License compliance is easy with JavaScript since users can see and modify the script in their browser cache. We are required to retain license and copyright information in code we distribute. As long as you don’t remove the text, you meet this obligation. Technical note: Minification of JavaScript code will often remove the license header text. Technically speaking, we should not remove the license header when minifying the rest of the JavaScript. That said, we are unaware of any JavaScript publisher complaining their license header was minified, so a mistake here will likely go unnoticed. We ask that you preserve license text in headers of JavaScript files that you minify.
Desktop Apps
While publishing desktop apps is less common these days, if we publish them, we are required to provide open source credits in the app UI.
- Browser app. Browser extensions (such as Chrome, Firefox, and others) are distributed apps that run on the client’s CPU. Include credits for any open source code you use via the user controls that the extension provides.
- Native desktop app. Native desktop apps, include a credits UI that users can access via the Settings menu. Include credits for any open source code you use via the user controls that the app provides.
- Electron app. Apps that use the open source Electron framework, run Node.JS on the desktop. When code distributes Electron along with an app, the publisher should provide credit for the open source code, the open source Electron framework, and for all the open source that Electron includes in their framework.

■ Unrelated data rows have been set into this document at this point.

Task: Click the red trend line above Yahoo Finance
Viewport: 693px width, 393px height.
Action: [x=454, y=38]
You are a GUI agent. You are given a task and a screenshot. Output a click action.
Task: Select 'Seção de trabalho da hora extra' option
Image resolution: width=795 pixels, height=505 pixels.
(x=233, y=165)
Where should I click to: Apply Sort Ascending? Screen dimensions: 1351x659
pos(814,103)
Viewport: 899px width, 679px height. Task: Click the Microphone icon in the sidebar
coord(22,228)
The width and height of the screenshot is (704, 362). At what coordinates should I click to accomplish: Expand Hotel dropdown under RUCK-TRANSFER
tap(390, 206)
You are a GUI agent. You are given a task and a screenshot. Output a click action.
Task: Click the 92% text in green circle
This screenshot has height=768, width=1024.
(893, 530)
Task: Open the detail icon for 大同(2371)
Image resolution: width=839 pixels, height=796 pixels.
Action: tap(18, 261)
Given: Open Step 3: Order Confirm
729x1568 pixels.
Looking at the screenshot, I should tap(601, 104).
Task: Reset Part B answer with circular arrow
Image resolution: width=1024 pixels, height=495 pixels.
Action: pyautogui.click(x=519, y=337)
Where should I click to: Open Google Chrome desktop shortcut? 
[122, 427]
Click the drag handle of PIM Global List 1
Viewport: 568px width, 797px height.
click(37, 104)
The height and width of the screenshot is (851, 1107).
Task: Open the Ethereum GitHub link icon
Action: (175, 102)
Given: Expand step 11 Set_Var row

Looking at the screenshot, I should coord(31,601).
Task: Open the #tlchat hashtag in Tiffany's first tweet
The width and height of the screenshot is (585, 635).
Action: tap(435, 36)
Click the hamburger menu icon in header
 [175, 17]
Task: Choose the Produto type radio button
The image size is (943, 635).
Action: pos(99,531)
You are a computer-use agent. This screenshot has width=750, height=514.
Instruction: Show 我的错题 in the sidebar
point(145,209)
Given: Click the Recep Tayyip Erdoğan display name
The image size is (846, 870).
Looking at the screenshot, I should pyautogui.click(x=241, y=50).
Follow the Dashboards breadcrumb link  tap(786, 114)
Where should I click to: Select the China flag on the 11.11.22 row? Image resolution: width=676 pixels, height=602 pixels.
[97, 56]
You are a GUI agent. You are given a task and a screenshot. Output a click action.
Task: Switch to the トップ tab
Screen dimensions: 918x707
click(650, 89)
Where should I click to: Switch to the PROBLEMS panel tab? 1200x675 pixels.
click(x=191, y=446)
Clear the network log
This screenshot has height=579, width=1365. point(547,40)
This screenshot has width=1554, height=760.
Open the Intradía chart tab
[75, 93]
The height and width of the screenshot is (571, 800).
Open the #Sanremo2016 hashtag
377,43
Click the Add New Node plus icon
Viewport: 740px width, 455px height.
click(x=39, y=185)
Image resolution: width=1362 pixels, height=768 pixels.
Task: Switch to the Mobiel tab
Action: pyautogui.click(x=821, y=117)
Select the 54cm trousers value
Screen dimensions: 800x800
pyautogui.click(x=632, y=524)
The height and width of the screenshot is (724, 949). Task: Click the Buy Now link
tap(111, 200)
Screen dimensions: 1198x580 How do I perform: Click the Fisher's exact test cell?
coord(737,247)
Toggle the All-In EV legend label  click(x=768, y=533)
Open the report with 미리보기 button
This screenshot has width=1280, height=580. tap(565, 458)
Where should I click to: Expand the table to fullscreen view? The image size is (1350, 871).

Server-installed or Embedded Apps
Complying with installed open source distributions gets complicated. Many devices do not provide a UI to include a human-readable NOTICES file. We can comply with notices obligations by distributing a hard copy or by publishing a file on our open source website associated with the product. Also many embedded apps include open source licenses that contain clauses requiring some software to be made available to the end user. If you are working on a project that embeds code onto a hardware device, contact the OSPO on slack at #opensource or email ospo@ so that we can work with you on the compliance processes you’ll need to have in place before product launch is approved.